TASK TO COMPLETE: Which lines of the entries below contain the word "Given"? Copy out each of those lines in full.

MATERIALS PROVIDED:

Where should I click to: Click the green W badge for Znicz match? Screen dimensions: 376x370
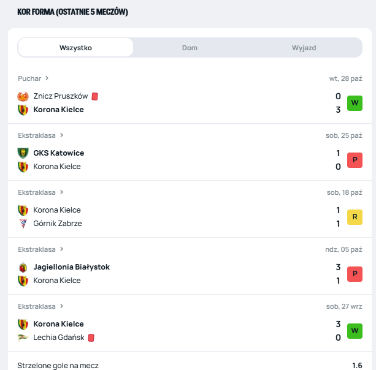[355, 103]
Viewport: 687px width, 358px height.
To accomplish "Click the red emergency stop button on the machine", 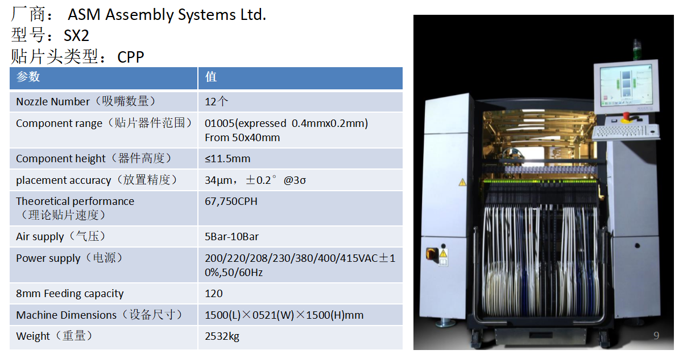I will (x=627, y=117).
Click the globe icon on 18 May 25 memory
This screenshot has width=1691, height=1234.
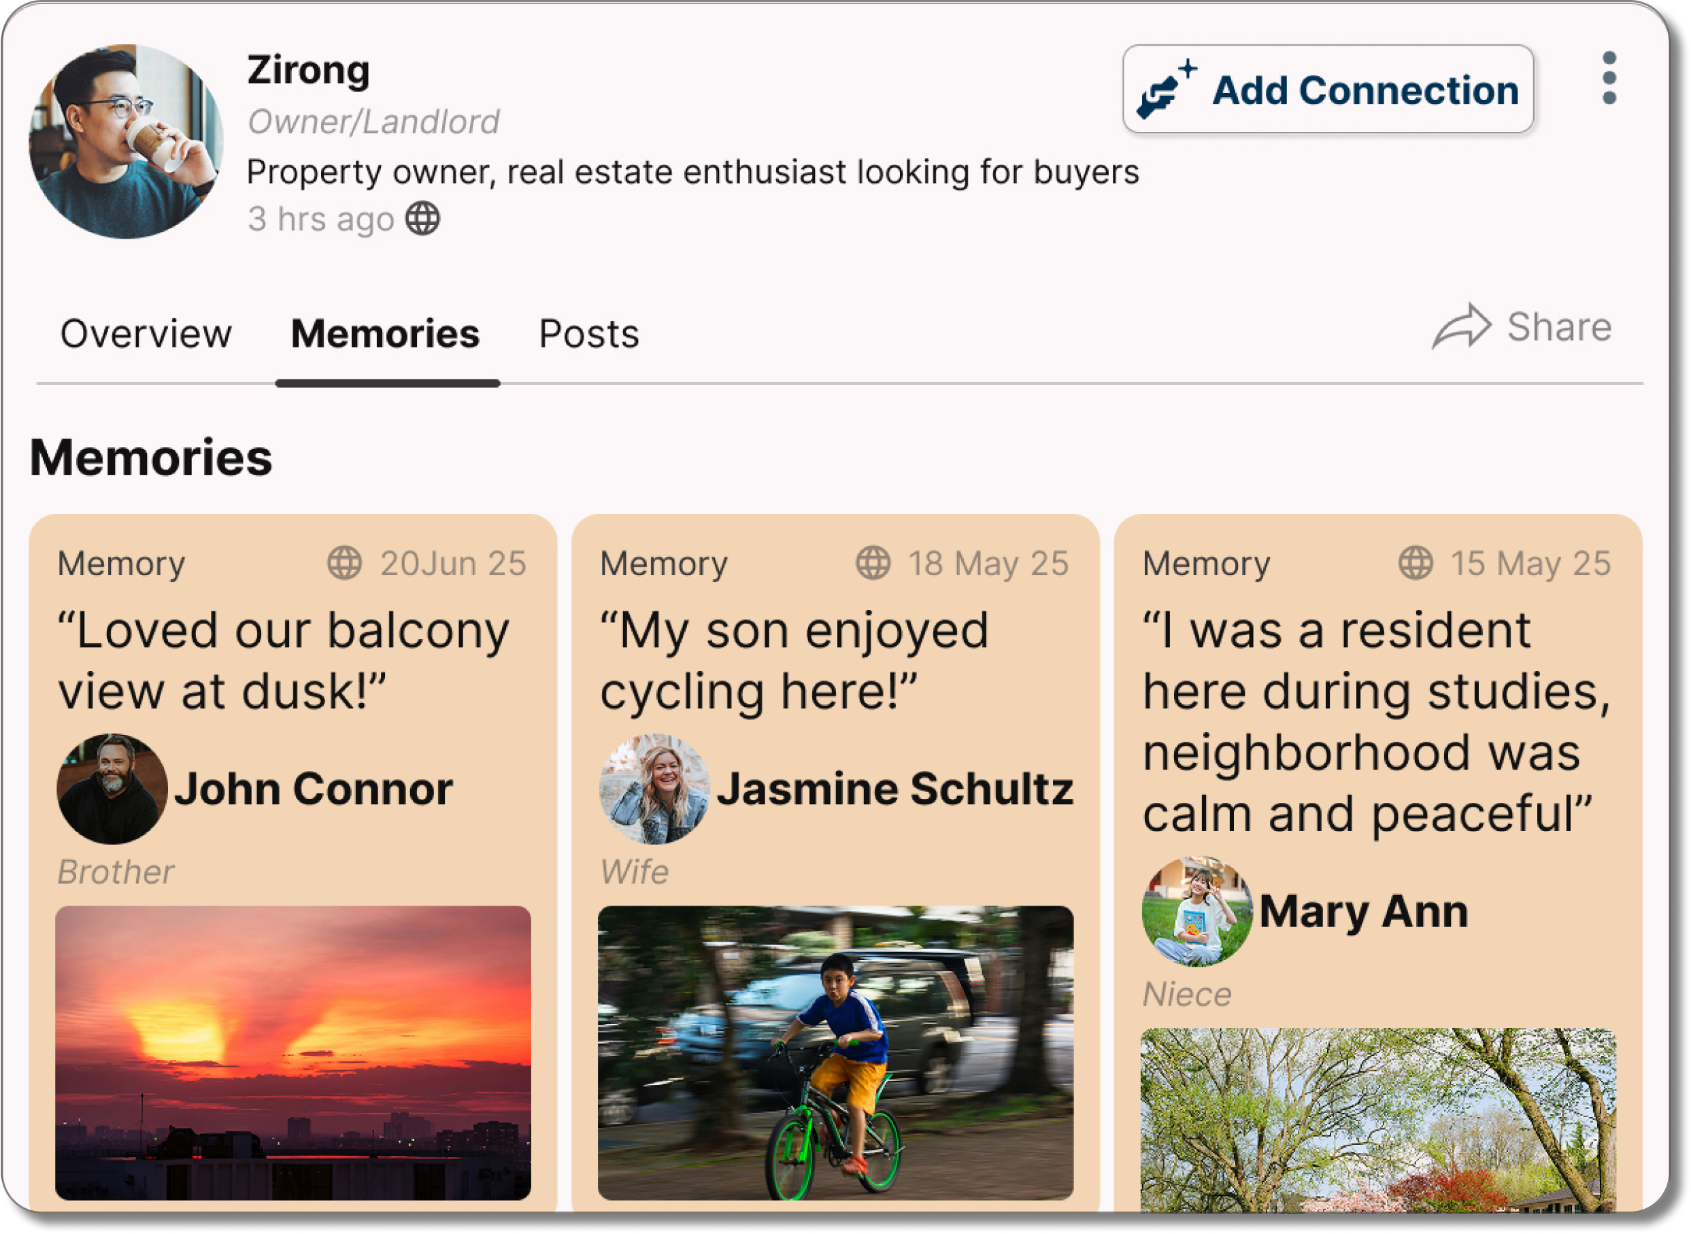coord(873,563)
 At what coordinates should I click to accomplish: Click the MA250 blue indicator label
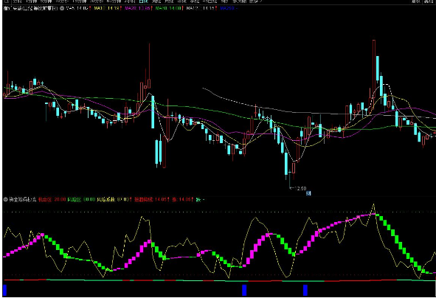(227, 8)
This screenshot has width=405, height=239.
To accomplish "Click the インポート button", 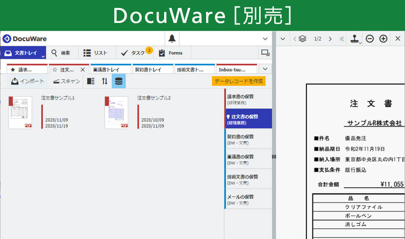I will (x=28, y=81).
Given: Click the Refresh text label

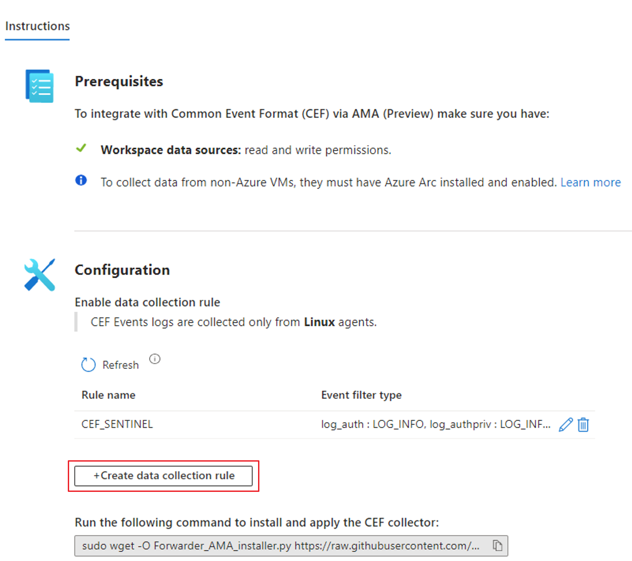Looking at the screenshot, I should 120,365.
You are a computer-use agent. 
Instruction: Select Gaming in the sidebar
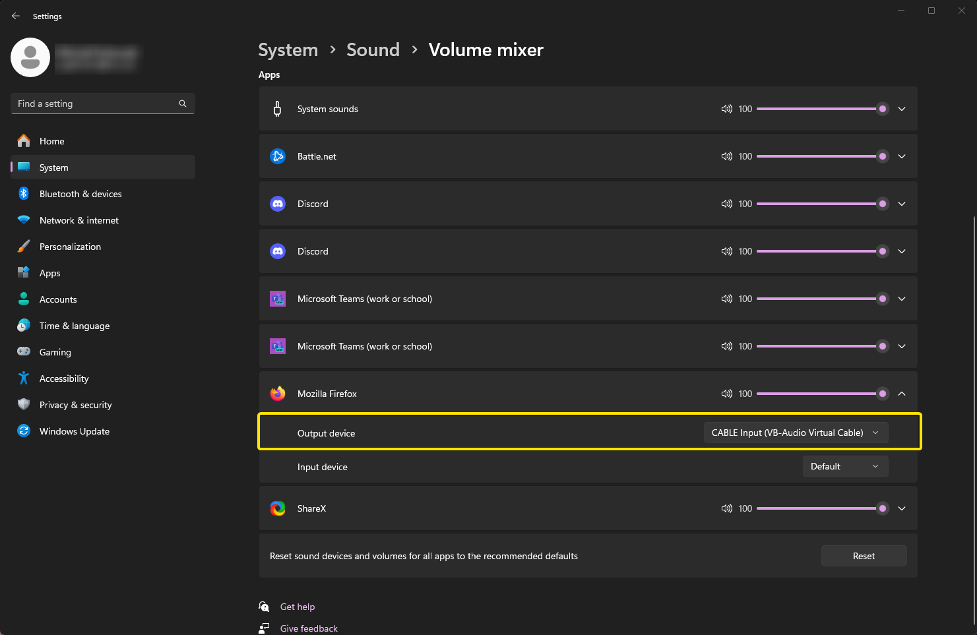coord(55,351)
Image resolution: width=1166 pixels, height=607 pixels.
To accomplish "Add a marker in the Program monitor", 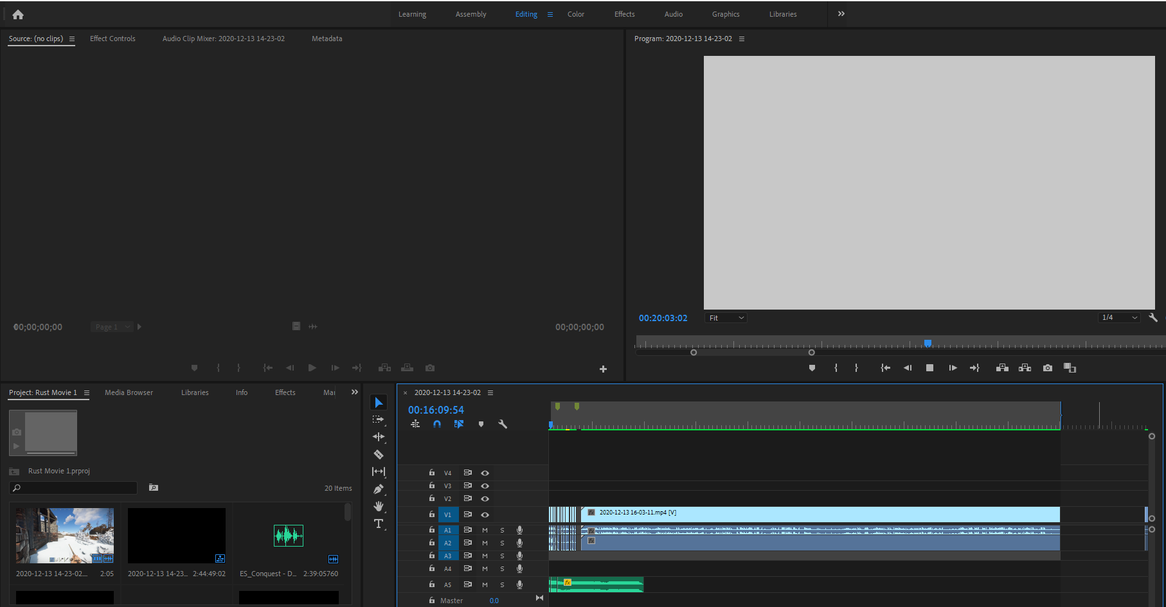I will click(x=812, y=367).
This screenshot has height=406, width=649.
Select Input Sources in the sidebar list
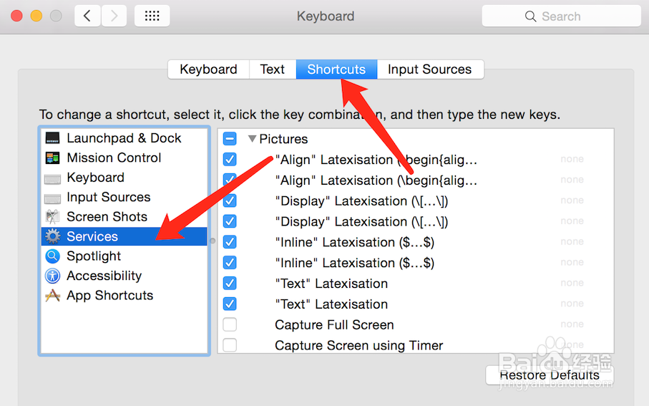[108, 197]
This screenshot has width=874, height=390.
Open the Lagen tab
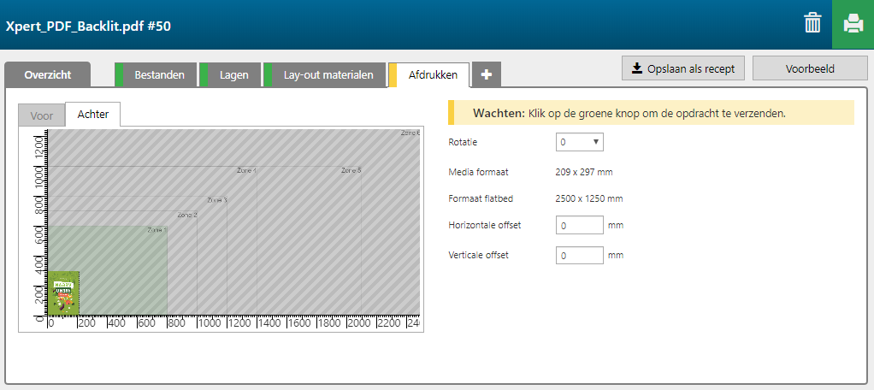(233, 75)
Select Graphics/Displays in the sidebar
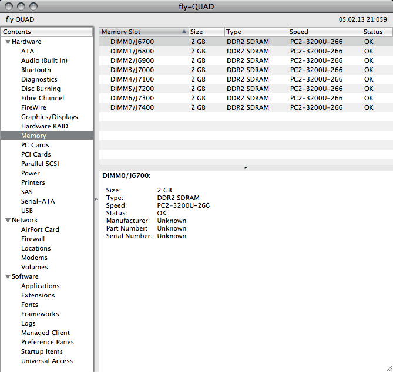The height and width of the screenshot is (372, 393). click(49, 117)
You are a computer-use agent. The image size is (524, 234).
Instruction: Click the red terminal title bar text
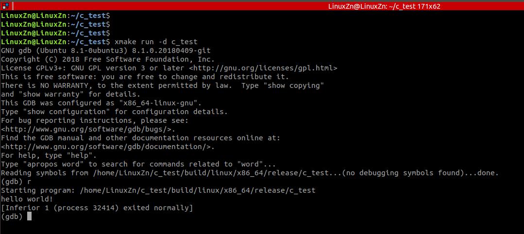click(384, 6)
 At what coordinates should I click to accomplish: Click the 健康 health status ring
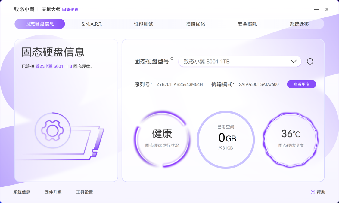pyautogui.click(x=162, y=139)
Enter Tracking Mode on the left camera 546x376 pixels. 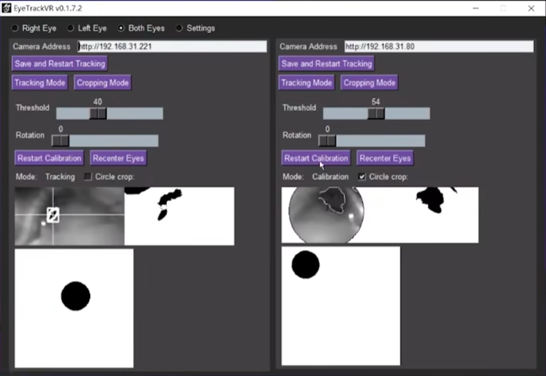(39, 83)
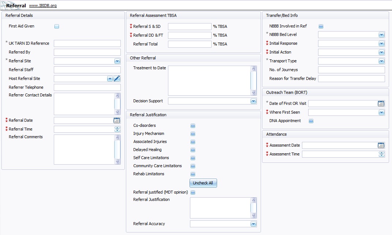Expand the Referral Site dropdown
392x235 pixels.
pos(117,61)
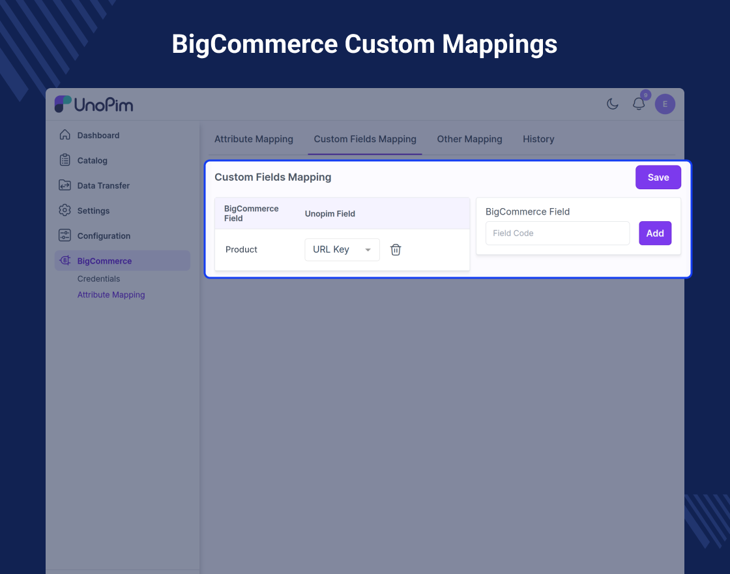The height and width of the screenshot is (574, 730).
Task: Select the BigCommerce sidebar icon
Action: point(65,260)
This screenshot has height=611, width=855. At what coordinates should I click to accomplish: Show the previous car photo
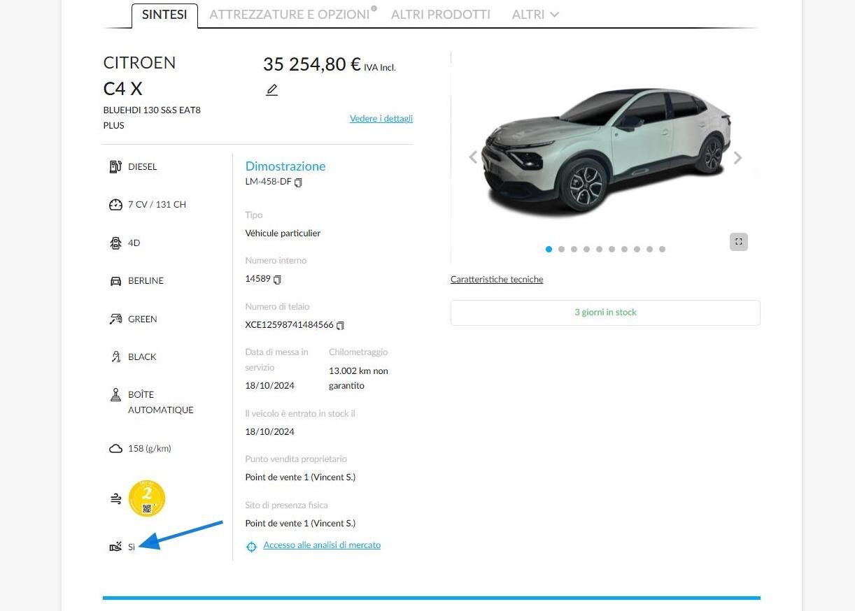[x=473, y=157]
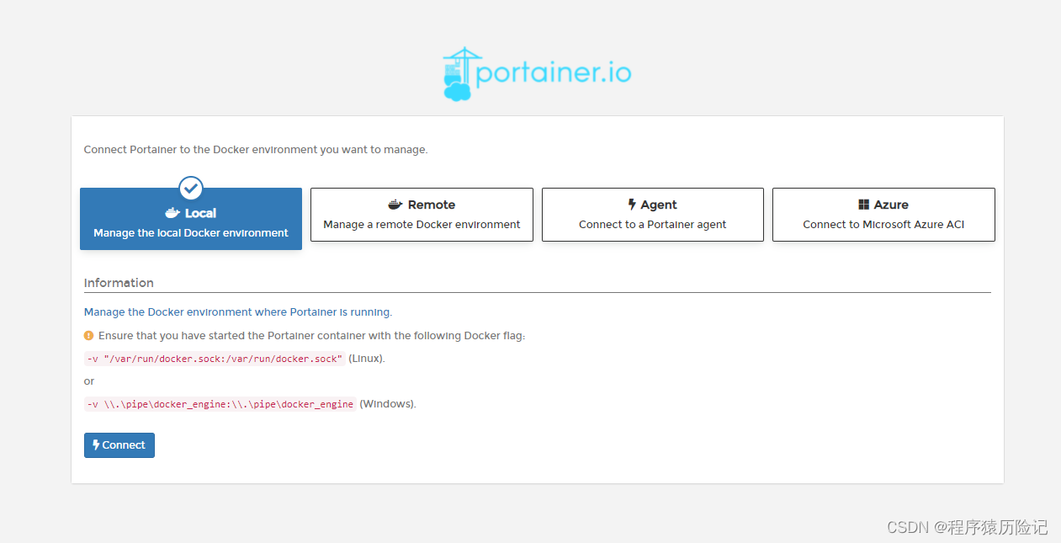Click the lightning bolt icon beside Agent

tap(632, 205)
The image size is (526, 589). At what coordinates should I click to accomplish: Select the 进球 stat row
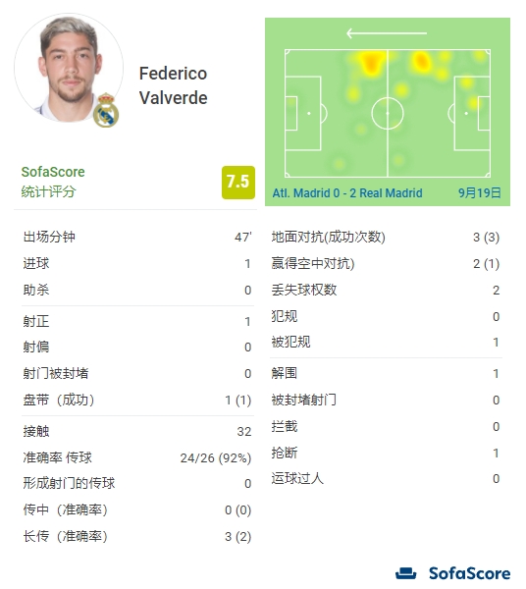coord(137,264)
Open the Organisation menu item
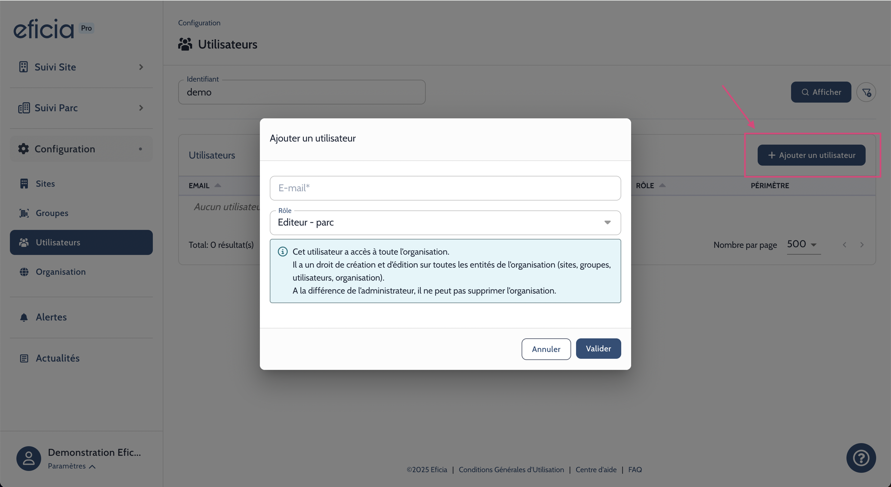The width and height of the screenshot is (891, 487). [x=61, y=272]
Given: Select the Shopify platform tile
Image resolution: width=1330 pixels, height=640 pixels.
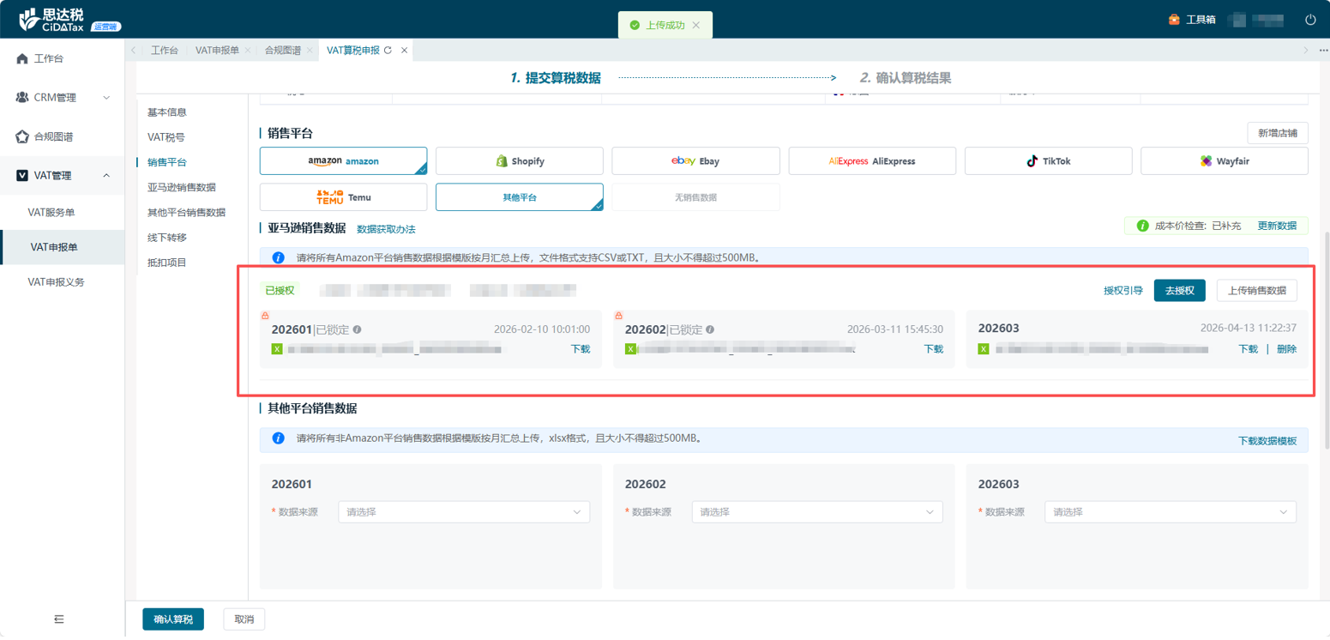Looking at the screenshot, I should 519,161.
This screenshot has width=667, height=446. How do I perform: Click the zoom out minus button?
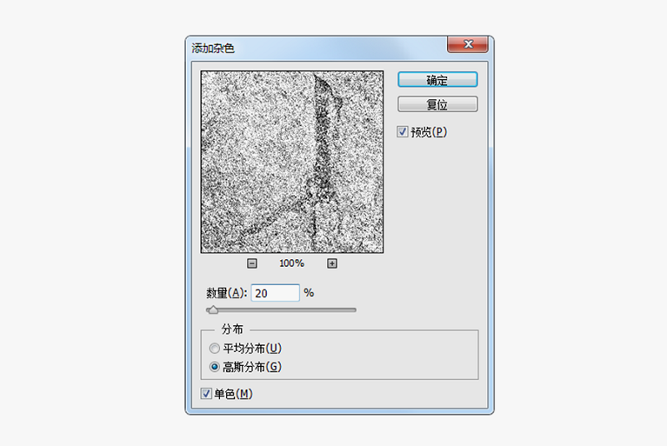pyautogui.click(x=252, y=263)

WORKED ANSWER:
Given: Click the Refresh text label
Given: Select the Shopify platform tile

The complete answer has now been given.